Search the entries below for "Task: Mute the video volume speaker". Give that line and all the lines after it again, exactly, through the last, without pictures.
+ + + + +
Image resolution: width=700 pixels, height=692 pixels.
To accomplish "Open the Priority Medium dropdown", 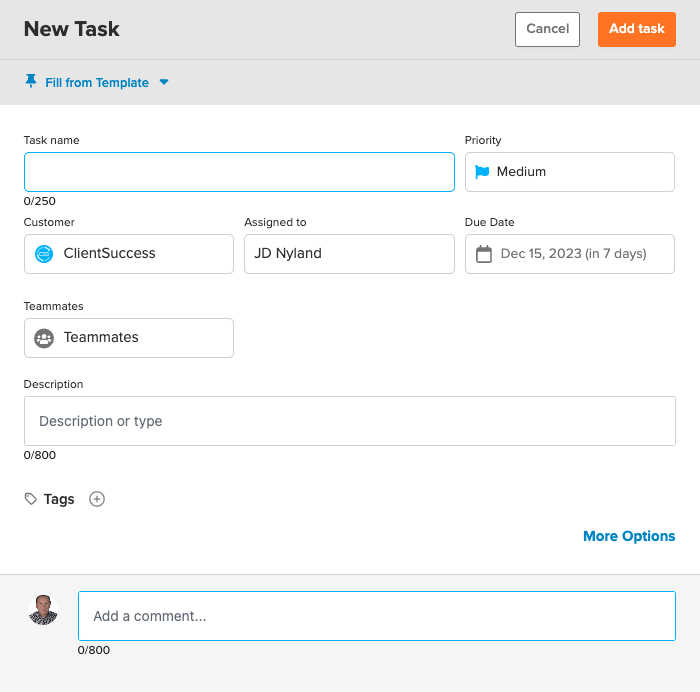I will pos(570,172).
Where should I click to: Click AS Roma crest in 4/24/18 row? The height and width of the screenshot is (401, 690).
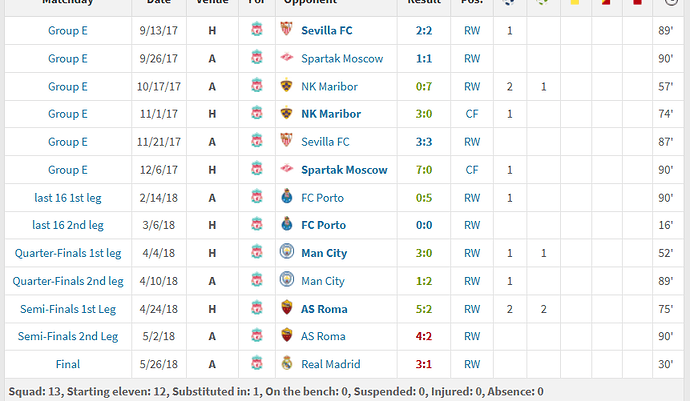[286, 308]
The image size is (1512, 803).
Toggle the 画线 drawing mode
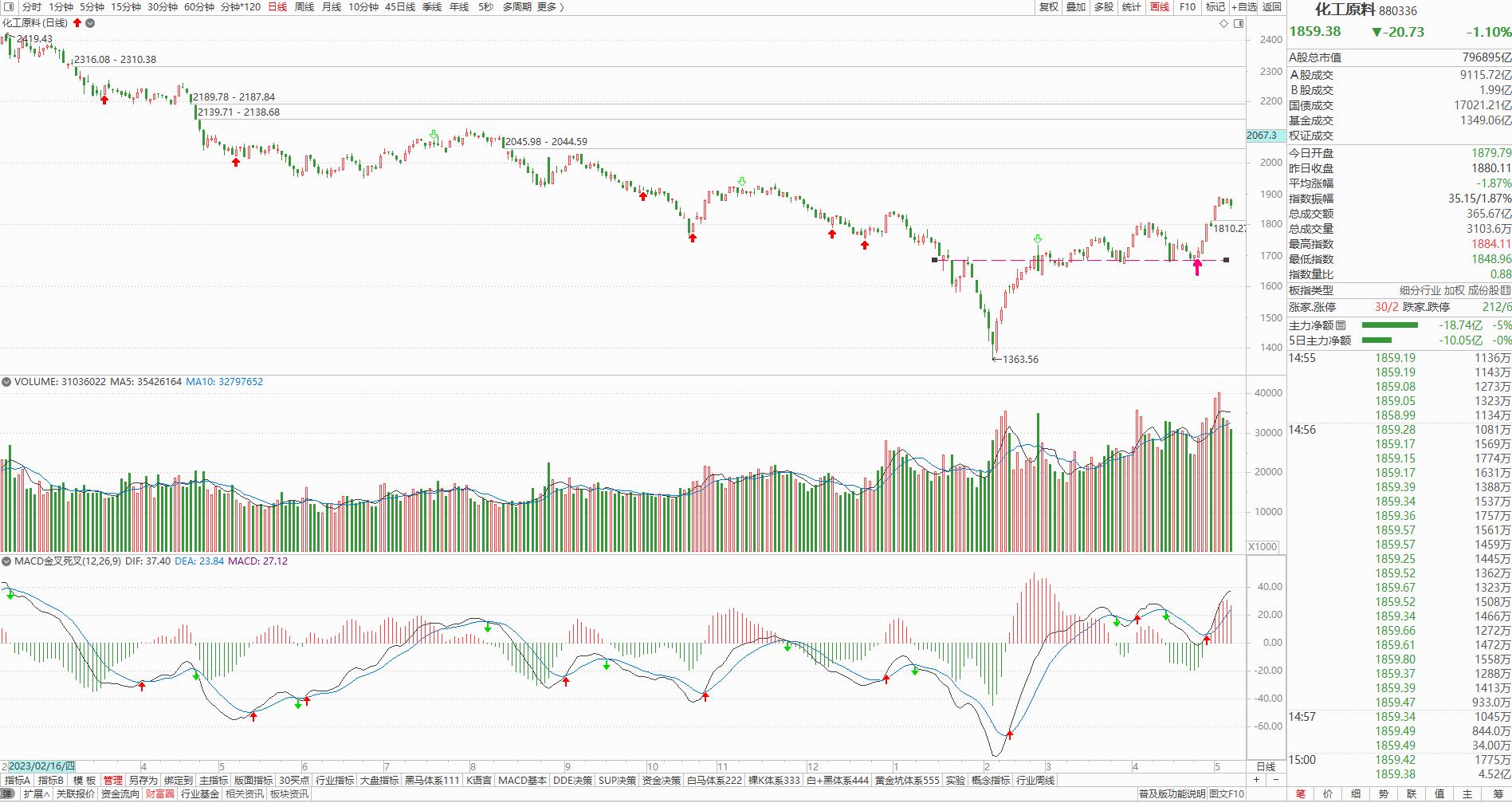click(1159, 7)
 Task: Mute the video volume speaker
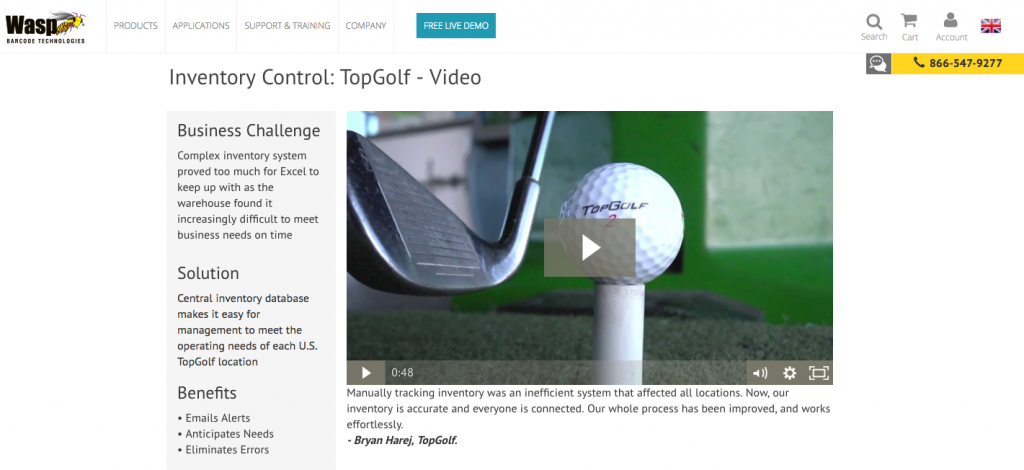point(760,373)
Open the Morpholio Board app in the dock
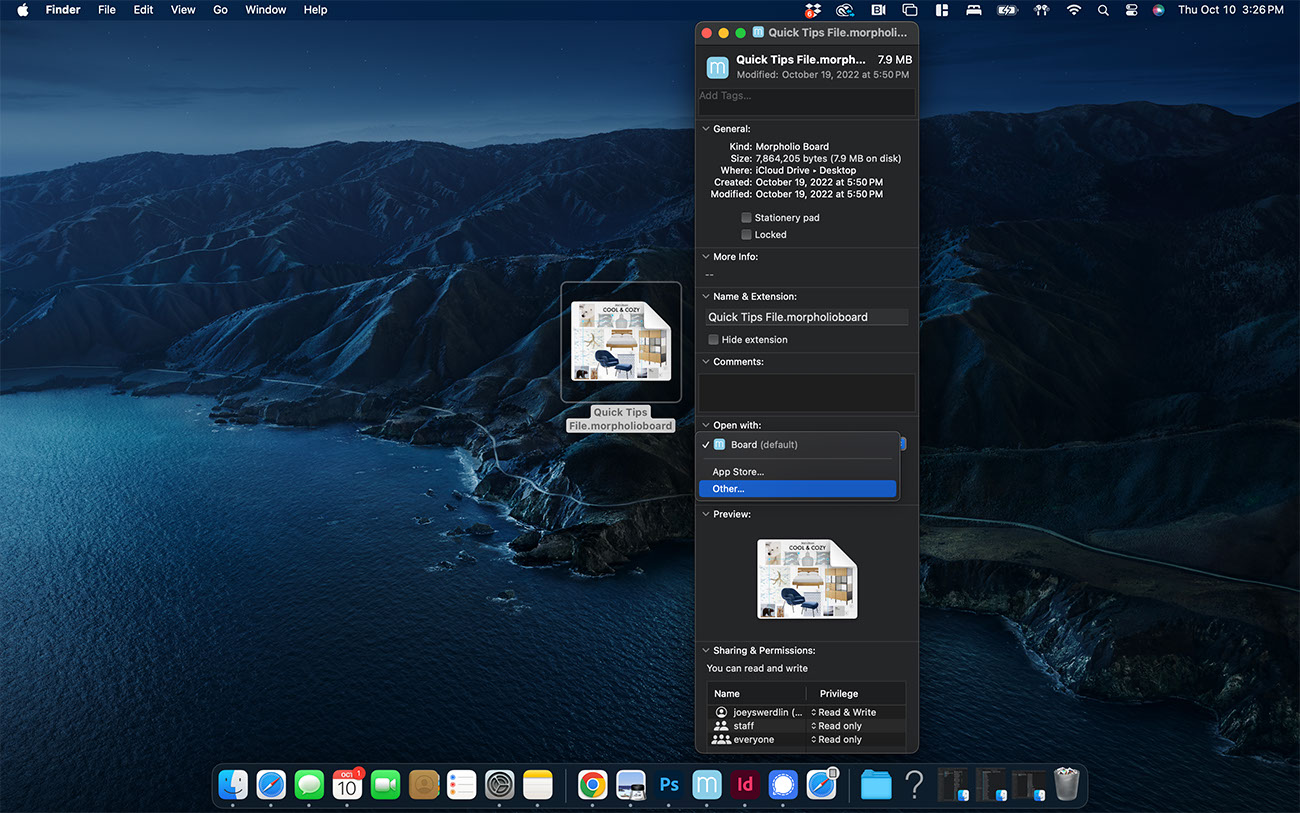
+ + + + +
_Solution for this exercise_.
 Task: Mute the video volume speaker
point(760,373)
Open the Morpholio Board app in the dock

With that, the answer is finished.